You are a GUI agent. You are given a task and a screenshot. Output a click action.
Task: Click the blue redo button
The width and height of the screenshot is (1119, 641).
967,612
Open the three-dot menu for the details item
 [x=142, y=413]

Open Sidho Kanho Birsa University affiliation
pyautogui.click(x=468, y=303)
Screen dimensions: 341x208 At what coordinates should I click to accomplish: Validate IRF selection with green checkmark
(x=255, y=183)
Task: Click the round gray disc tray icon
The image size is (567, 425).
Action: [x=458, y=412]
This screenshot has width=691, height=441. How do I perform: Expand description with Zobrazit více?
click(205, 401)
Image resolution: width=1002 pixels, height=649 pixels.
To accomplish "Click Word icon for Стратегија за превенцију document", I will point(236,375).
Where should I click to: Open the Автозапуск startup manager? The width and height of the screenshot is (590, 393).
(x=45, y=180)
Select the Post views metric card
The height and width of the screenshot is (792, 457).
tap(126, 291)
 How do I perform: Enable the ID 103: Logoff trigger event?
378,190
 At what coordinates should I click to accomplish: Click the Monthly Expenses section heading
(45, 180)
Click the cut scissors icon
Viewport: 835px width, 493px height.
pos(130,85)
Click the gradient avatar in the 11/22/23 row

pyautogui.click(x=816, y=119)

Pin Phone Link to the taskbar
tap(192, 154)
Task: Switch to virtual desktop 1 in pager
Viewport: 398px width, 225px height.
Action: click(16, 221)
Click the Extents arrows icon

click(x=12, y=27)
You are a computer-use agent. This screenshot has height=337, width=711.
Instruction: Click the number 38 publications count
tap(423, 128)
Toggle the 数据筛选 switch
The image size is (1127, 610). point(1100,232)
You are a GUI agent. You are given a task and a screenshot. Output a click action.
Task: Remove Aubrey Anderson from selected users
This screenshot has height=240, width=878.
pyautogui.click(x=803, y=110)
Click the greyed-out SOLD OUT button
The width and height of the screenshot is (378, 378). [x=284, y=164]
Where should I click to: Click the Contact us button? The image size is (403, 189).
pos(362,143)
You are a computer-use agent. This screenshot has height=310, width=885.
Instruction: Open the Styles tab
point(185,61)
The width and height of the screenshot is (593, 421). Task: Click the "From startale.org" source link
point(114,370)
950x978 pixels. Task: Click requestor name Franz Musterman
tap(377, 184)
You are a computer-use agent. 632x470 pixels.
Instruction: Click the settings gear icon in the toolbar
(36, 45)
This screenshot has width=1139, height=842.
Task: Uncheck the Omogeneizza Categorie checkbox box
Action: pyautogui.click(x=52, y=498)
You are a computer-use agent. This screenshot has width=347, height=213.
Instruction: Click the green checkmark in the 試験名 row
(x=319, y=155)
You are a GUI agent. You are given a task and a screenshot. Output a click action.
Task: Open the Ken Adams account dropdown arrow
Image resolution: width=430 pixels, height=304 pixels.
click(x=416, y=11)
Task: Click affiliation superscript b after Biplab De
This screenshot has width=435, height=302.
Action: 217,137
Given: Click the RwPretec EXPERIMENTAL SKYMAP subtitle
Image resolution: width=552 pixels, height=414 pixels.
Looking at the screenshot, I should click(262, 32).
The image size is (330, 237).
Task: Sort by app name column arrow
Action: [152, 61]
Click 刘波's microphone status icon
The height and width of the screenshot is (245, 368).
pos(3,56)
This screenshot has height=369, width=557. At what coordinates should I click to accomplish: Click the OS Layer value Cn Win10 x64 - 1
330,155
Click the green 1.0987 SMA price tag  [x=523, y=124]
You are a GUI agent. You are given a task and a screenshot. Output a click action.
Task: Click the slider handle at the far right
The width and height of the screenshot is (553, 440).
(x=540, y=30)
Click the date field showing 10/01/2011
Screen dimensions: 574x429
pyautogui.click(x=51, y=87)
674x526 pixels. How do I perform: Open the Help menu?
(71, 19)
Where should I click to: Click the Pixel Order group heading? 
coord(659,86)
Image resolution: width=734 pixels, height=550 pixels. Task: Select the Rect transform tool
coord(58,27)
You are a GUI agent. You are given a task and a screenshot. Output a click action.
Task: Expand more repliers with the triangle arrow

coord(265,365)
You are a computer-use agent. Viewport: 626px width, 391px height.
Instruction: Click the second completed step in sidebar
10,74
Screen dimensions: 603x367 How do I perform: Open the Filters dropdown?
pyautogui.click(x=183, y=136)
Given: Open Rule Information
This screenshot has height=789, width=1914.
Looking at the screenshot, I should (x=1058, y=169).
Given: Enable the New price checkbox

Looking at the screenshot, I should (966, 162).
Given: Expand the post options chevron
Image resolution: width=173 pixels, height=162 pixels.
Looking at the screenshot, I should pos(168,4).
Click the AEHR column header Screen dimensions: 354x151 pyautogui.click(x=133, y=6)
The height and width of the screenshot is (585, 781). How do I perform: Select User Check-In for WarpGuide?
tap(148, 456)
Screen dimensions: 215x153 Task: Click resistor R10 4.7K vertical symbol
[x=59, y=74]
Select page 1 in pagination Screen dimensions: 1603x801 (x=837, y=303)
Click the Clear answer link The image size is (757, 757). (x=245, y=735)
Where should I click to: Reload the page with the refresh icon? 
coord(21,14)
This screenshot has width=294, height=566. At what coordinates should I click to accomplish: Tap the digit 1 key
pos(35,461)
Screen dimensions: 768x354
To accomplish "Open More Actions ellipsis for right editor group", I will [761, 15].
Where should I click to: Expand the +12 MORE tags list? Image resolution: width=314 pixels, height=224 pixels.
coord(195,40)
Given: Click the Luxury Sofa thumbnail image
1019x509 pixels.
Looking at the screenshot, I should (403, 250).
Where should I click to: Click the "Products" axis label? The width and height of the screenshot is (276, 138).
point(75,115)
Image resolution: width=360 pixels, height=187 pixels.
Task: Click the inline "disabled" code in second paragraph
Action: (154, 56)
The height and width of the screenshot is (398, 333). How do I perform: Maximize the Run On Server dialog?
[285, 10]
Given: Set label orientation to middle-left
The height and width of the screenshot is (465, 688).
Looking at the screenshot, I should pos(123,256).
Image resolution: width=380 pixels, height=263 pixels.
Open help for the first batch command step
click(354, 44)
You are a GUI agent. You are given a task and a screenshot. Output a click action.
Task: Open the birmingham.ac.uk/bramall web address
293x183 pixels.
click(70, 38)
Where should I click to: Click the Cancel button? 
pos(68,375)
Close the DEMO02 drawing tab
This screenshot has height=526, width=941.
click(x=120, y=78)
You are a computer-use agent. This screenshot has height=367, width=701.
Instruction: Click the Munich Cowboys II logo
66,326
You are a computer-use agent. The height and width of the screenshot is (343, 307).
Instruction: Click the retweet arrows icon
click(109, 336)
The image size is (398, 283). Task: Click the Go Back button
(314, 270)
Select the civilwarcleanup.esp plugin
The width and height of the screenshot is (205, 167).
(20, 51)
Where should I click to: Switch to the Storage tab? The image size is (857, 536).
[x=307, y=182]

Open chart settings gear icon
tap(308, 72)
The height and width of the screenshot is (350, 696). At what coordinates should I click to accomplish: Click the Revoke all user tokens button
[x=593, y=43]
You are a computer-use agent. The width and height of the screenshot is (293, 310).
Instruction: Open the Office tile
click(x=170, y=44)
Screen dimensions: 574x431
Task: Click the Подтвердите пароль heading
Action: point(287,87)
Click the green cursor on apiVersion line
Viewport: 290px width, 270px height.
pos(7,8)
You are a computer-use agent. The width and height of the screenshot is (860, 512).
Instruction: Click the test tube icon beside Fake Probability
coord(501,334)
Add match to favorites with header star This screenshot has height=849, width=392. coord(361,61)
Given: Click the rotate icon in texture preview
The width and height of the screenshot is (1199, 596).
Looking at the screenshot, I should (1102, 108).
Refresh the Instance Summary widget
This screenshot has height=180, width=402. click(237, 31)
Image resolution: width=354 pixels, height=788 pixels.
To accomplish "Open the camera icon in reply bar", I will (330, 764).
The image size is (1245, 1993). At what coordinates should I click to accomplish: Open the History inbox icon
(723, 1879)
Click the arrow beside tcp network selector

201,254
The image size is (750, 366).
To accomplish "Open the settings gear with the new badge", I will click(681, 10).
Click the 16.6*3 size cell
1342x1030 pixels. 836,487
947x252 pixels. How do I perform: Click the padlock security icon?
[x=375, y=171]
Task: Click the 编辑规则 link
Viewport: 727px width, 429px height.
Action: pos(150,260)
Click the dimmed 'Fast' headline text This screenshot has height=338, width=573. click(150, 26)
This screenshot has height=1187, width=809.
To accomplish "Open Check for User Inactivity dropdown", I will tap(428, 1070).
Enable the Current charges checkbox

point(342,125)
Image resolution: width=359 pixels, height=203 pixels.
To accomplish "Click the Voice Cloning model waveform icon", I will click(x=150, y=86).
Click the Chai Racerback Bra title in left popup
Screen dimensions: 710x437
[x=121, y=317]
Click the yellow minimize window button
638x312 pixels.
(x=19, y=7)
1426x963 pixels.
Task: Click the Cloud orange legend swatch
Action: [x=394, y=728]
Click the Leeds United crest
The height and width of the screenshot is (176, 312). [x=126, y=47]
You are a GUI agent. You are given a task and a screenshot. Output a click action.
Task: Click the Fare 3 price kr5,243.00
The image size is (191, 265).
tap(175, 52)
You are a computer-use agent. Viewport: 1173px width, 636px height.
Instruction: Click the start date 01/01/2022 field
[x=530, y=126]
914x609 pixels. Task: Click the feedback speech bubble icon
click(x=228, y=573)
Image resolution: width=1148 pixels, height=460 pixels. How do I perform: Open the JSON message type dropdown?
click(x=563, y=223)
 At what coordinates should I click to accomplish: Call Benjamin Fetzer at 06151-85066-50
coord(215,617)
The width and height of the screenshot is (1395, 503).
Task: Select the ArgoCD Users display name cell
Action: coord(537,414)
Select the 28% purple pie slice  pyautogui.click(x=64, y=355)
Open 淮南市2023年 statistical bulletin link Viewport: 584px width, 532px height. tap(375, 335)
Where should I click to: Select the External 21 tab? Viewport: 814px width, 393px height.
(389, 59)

· · · · · · ·

**Exercise directions:** One number is the full answer: how many lines of the records include the string "header".

**Result of this exercise:** 2